:: YOUR TASK ::
Render the lines of the entries, from the line containing "You are a computer-use agent." through the end of the entries, as a JSON list of strings with one string per line and blank lines omitted. Leave the pictures out of the answer.

:: INPUT ROWS ::

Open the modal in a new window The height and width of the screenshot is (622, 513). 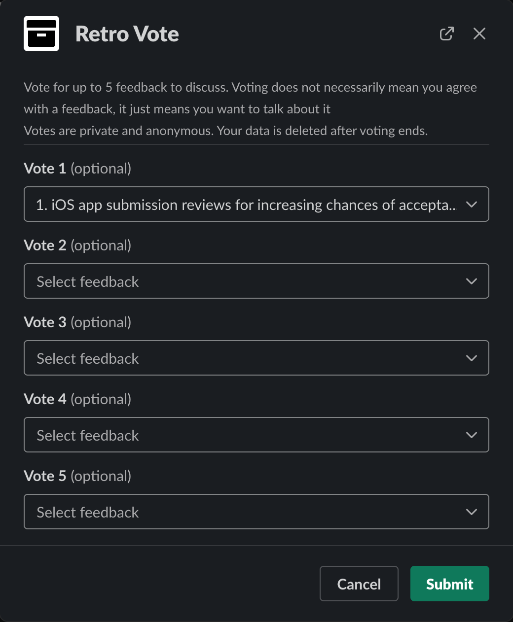click(x=446, y=34)
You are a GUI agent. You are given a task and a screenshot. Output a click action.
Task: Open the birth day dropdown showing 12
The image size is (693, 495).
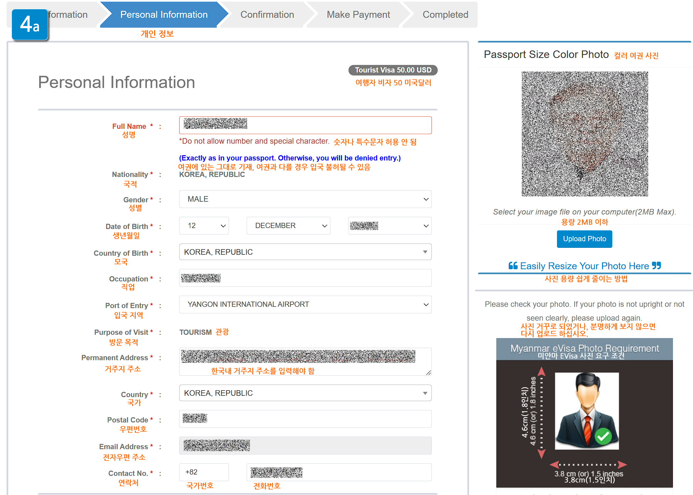click(x=204, y=226)
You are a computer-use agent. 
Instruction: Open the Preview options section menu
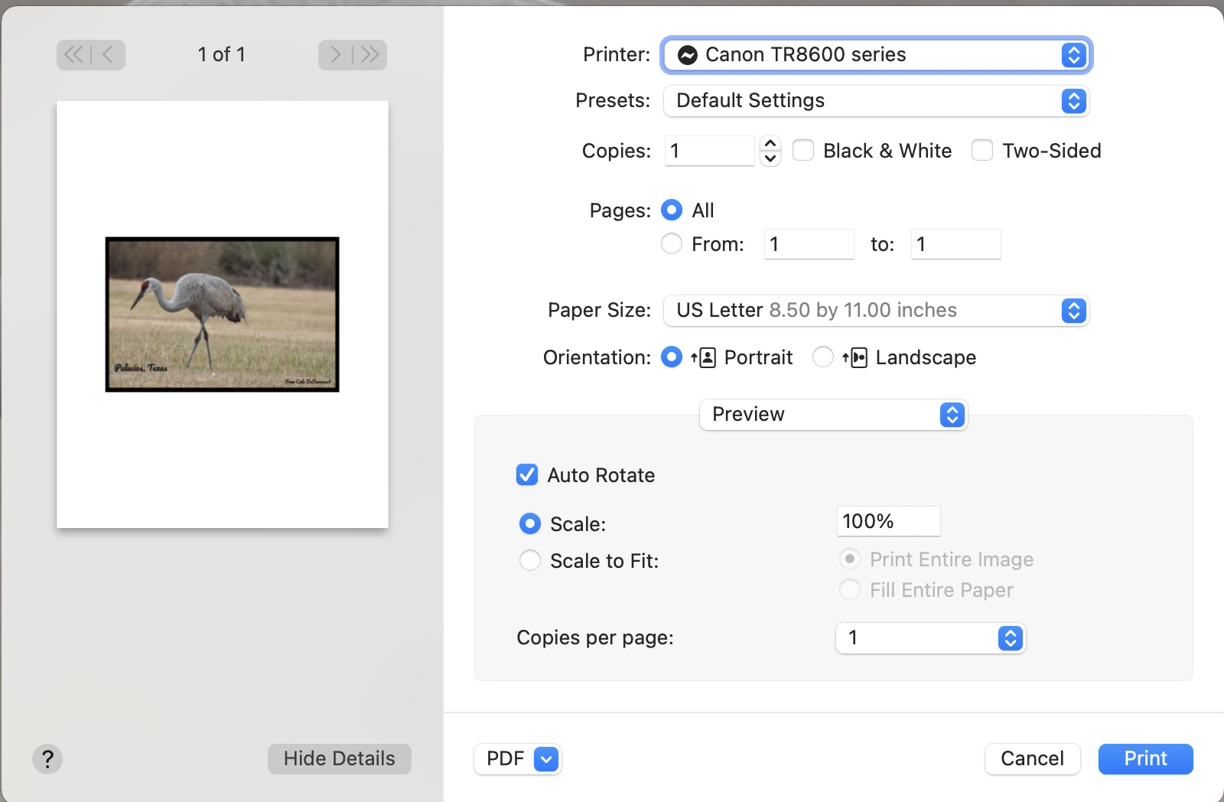(833, 414)
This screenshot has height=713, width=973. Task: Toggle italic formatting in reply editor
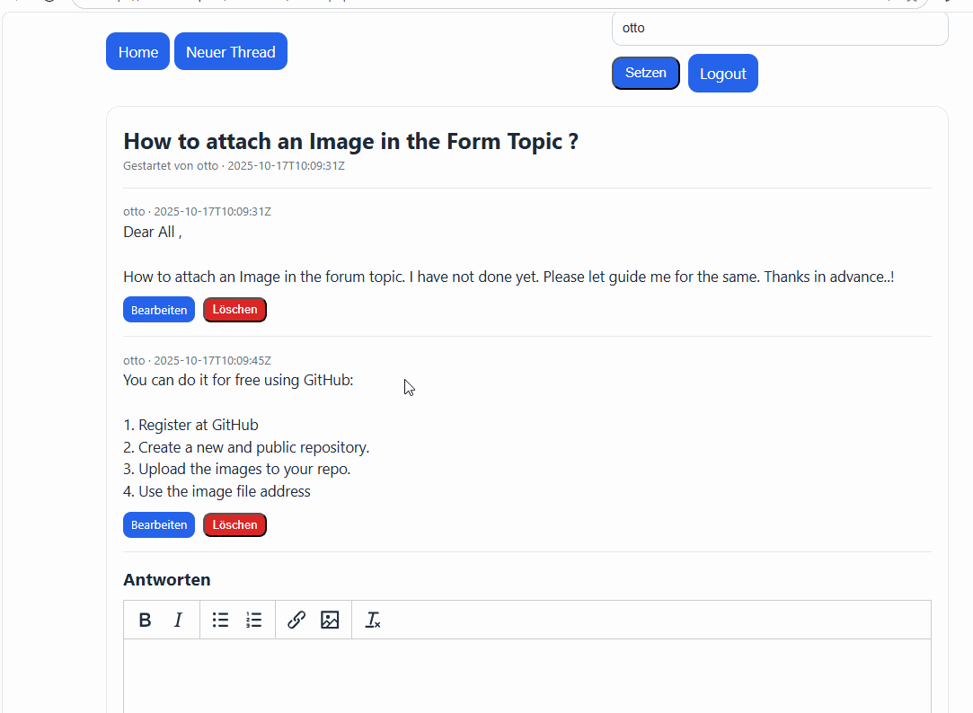(x=178, y=620)
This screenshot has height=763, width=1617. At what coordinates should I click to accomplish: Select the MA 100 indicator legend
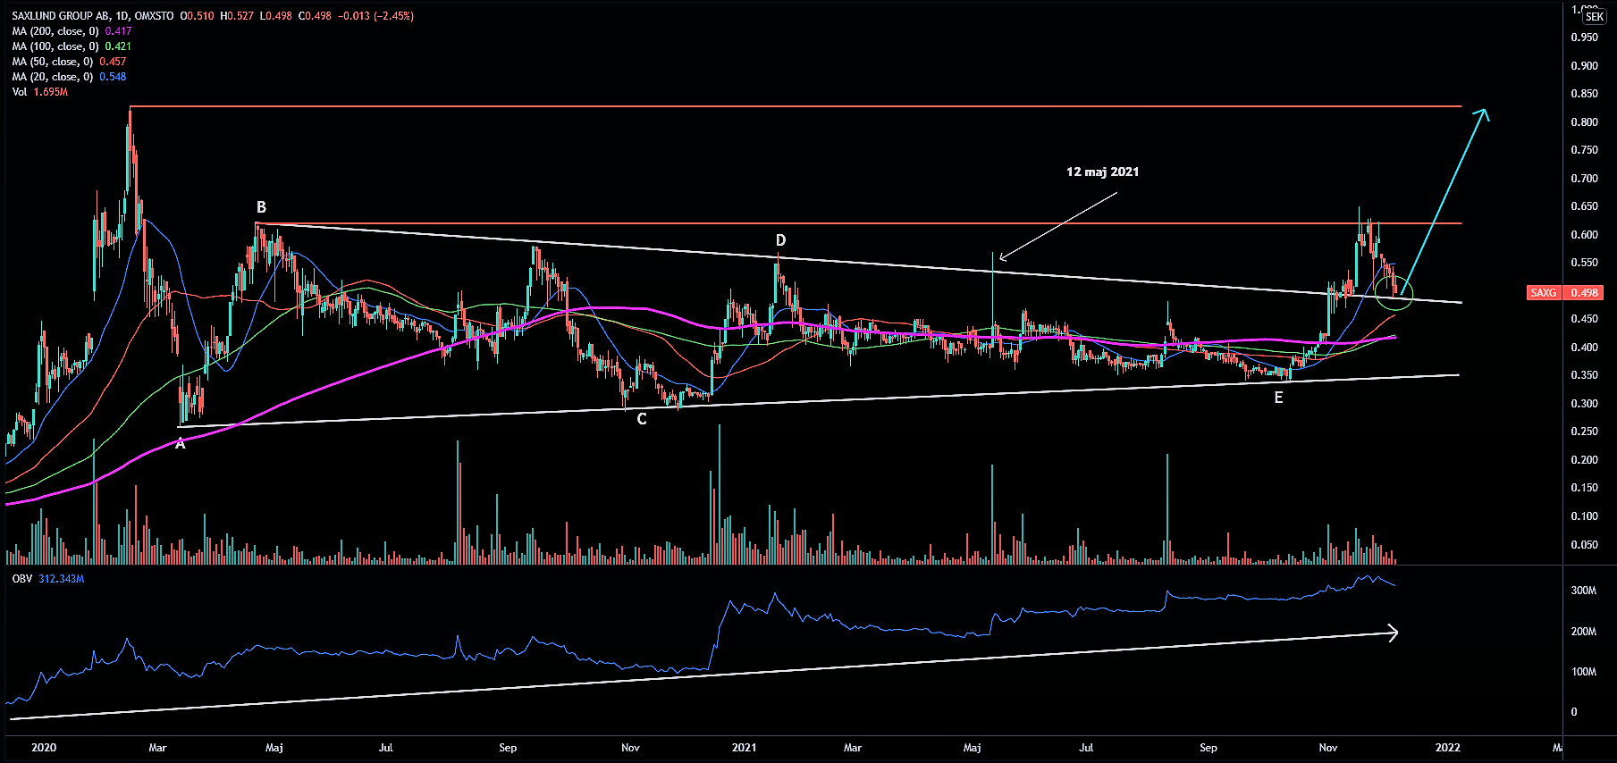click(55, 46)
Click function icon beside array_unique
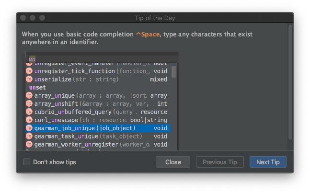Viewport: 310px width, 193px height. 29,95
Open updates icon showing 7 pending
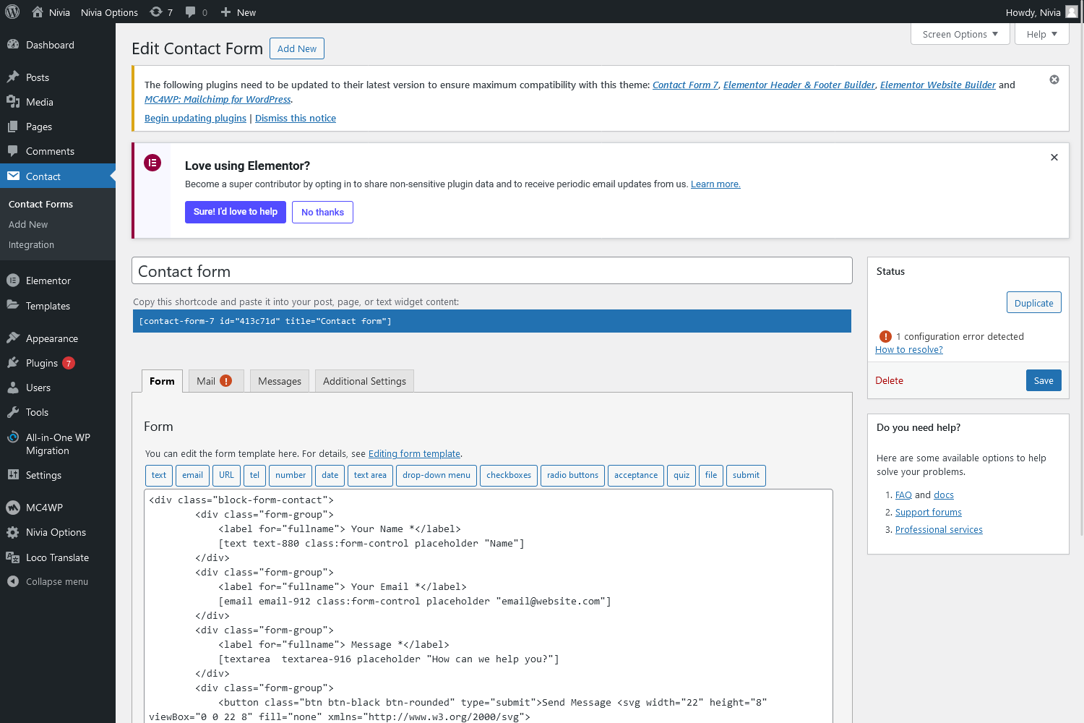The height and width of the screenshot is (723, 1084). point(160,12)
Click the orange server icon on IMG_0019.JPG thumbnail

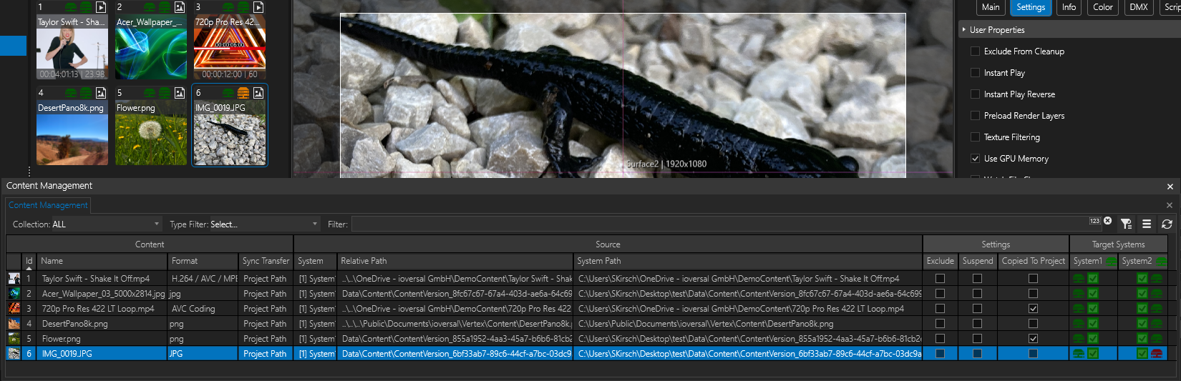point(243,93)
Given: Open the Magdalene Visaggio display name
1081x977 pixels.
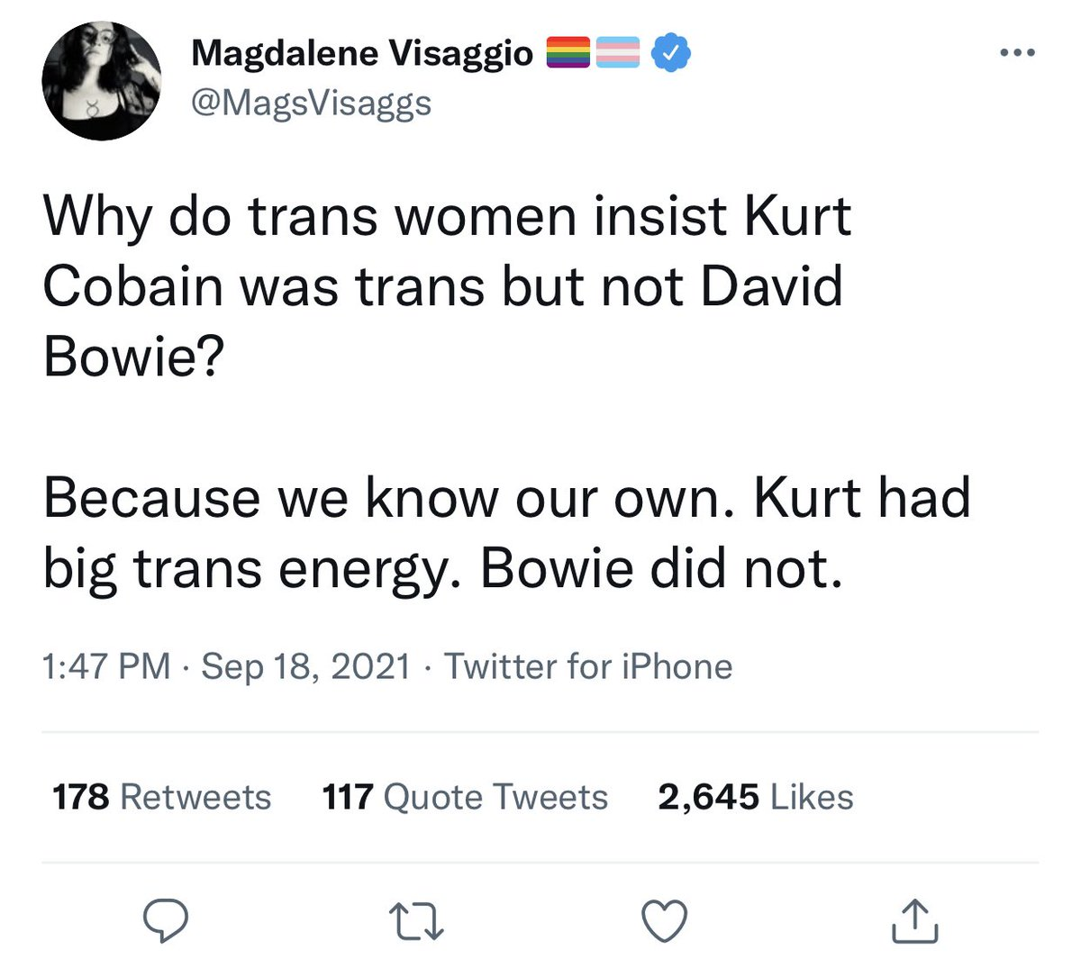Looking at the screenshot, I should point(363,54).
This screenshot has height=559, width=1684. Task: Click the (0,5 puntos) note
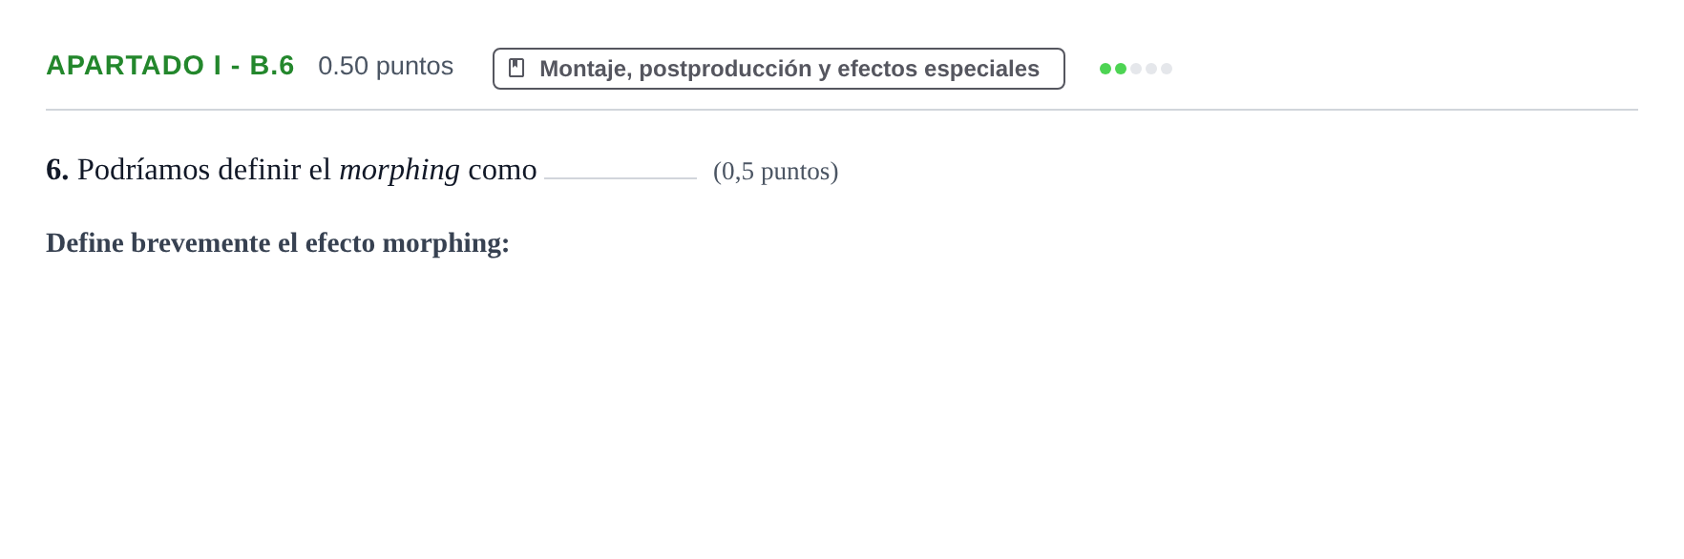pos(775,171)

:: EXERCISE RESULT ::
[
  "You are a computer-use agent. ",
  "Instruction: Open the Preview options section menu",
  "(833, 414)",
  "This screenshot has height=713, width=973. Task: Toggle italic formatting in reply editor",
  "(x=178, y=620)",
  "This screenshot has height=763, width=1617. At what coordinates should I click to accomplish: Select the MA 100 indicator legend",
  "click(55, 46)",
  "Click function icon beside array_unique",
  "Viewport: 310px width, 193px height. 29,95",
  "Open updates icon showing 7 pending",
  "The height and width of the screenshot is (723, 1084). point(160,12)",
  "Click the orange server icon on IMG_0019.JPG thumbnail",
  "point(243,93)",
  "Given: Open the Magdalene Visaggio display name",
  "1081x977 pixels.",
  "Looking at the screenshot, I should point(363,54).",
  "This screenshot has height=559, width=1684. Task: Click the (0,5 puntos) note",
  "pos(775,171)"
]